*Supplied text:*
Whether you like the Royal family or loathe them, Prince Phillip is a man who has never been afraid to diss the trendy in order to make valid, sensible statements, even though it may be classed as politically incorrect to do so. Case in point? Yesterday it was reported by the Sunday Telegraph in London that upon meeting Esbjorn Wilmar, CEO of wind turbine company Infinergy, the aging Duke of Edinburgh said to his face that “[Wind Turbines] were absolutely useless, completely reliant on subsidies and an absolute disgrace.”
“I was surprised by his very frank views.” said Wilmar.
Prince Philip made it clear he was not about to be won over, asking Mr Wilmar if he believed in fairy tales and warning him to “stay away from my estate, young man”, when he suggested putting a few turbines on the prince’s land.
The media is calling his comments inappropriate. Inappropriate would be if his statements were false. However, the man may be, sadly, correct. You won’t see this become a popular stance, least of all in Britain. He is going directly against the UK government‘s decisions, after all, which heavily subsidises wind turbines in order to make them profitable as part of their Renewables Obligation policy.
In theory, the Renewable Obligation policy is a positive effort, a standard set which forces energy companies to source electricity from renewable sources. If an energy company meets it’s obligation, it doesn’t have to pay a penalty fee, instead, it gets a cut of the penalty fee money that shortfalling companies have to pay. Wind generation gets 40% of that cut, far more than any other renewable source.
Energy companies also receive a huge subsidy from the government, who have to be seen to be strengthening the incentive to build more turbines. After all, the UK is on a tight schedule: they’re bound by green laws with the EU that 20% of the continent’s power should come from renewable energy by 2020 – eight short years away.
This sounds good in theory, however when it comes to windfarms, over half of the revenue generated by a wind turbine comes from Renewable Obligation payouts. What this means is that without this huge subsidy from energy companies continually failing to meet their renewable energy quota, and without help from taxpayer money, the Wind Farm industry cannot be profitable.
The greatest danger to the future of the Indiana wind energy industry may be the possible loss of federal government subsidies.

*Available data:*
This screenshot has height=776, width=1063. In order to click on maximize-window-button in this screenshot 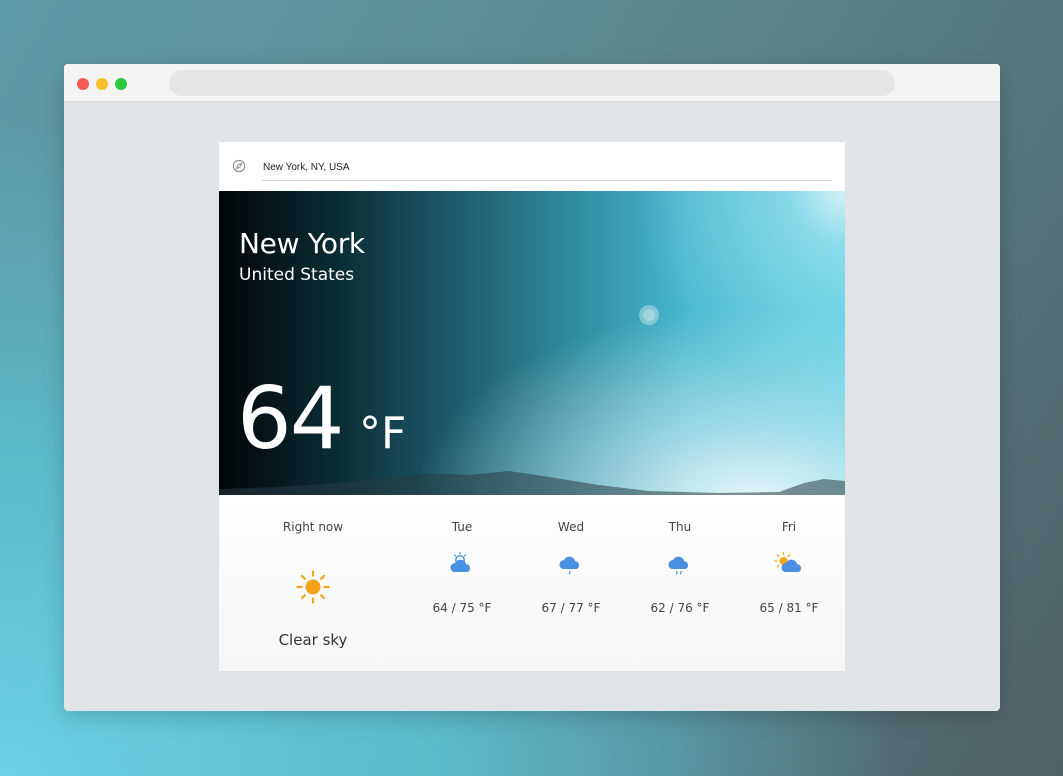, I will do `click(121, 84)`.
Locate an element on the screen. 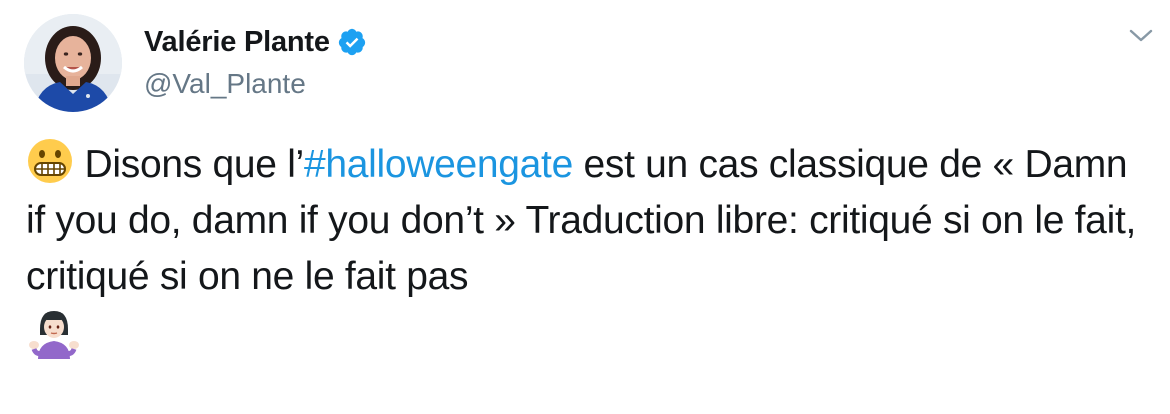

*Questions to answer:*
**1.** In the article on Prince Philip and wind turbines, rewrite the passage starting at "In theory, the" and ending at "other renewable source.", swapping "penalty fee" for "fine".
**2.** Extend the article on Prince Philip's remarks about wind turbines, picking up after its final sentence.

*Answers for each item:*
**1.**
In theory, the Renewable Obligation policy is a positive effort, a standard set which forces energy companies to source electricity from renewable sources. If an energy company meets it’s obligation, it doesn’t have to pay a fine, instead, it gets a cut of the fine money that shortfalling companies have to pay. Wind generation gets 40% of that cut, far more than any other renewable source.

**2.**
Frank Hoffman, a partner at the Indianapolis law firm Krieg DeVault, who has landed more than $53 million in financing for Indiana wind turbine component manufacturers in the last two years, said Indiana’s wind industry is mostly growing in response to federal incentives.
“We’ve got to face it, it’s a subsidized business,” Hoffman said. “If you don’t get the 30 percent subsidy, it’s not viable because coal and natural gas are cheaper.”
What this also means is that more than half of wind turbine industry profits currently come from: you guessed it – non-renewable energy sources.
The sad reality of wind power
According to a Stuart Young Consulting study, the average output from wind was 27.18% of metered capacity in 2009, 21.14% in 2010, and 24.08% between November 2008 and December 2010 inclusive.
It gets worse, too, as wind power frequently drops to almost nothing. It tends to do this quite often just when demand is at its early-evening peak:
At each of the four highest peak demands of 2010 wind output was low being respectively 4.72%, 5.51%, 2.59% and 2.51% of capacity at peak demand. During low-peak times, wind farms produce too much energy, which cannot be stored. So in order to avoid a spike in the grid, electricity companies are paid by the government to switch them off for hours at a time. For example, Scottish Power received £13,000 for closing down two farms for a little over an hour at about five in the morning.
Thus when wind farmers have a lot of power they will actually pay to get it onto the grid if necessary, in order to obtain the lucrative ROCs which provide most of their revenue, forcing all non-renewable providers out of the market. If the wind is blowing hard and demand is low, there may nonetheless be just too much wind electricity for the grid to use. As connected wind capacity increases there will come a point when no more thermal plant can be constrained off to accommodate wind power.
And this is when the turbines are running at all.
The sad reality is, scores of square kilometres of coastline are dotted with turbines, many of which are simply not turning. This is the case for three reasons:
- 25% of turbines, at any time, are not turning due to mechanical faults, according to industrial engineering publication Machinery Lubrication. http://www.machinerylubrication.com/Read/395
- For the other 75% of the time when turbines are fully operational, if they’re not facing into the wind, they won’t turn. Most turbines cannot change the direction they’re facing.
- Ironically, if the wind is blowing hard, this can cause the fragile turbines to break down, hence an internal break is deployed deliberately stopping turbines from turning during high wind. This downtime, along with downtime where the government pays the electricity companies to stop turbines turning, is classed as part of the 75% “operational” wind turbine time.
Wind turbines as a renewable energy source are certainly not without their merits and promising future. In their hundreds, when all operating at peak efficiency, they have the potential to compete against a nuclear power plant. However, there are so many ifs and buts …the technology is definitely not there yet. This makes Prince Phillip’s strong stance against the current generation turbines an unsightly disgrace along coastlines, quite understandable.
- Wind power: Even worse than you thought | The Register
- Firms paid to shut down wind farms when the wind is blowing | Telegraph.co.uk
- Royal Slam: Duke of Edinburgh calls wind farms ‘absolutely useless’ (junkscience.com)
- Sustainability Update : ‘Wind farms are useless’, says Duke (environmentaleducationuk.wordpress.com)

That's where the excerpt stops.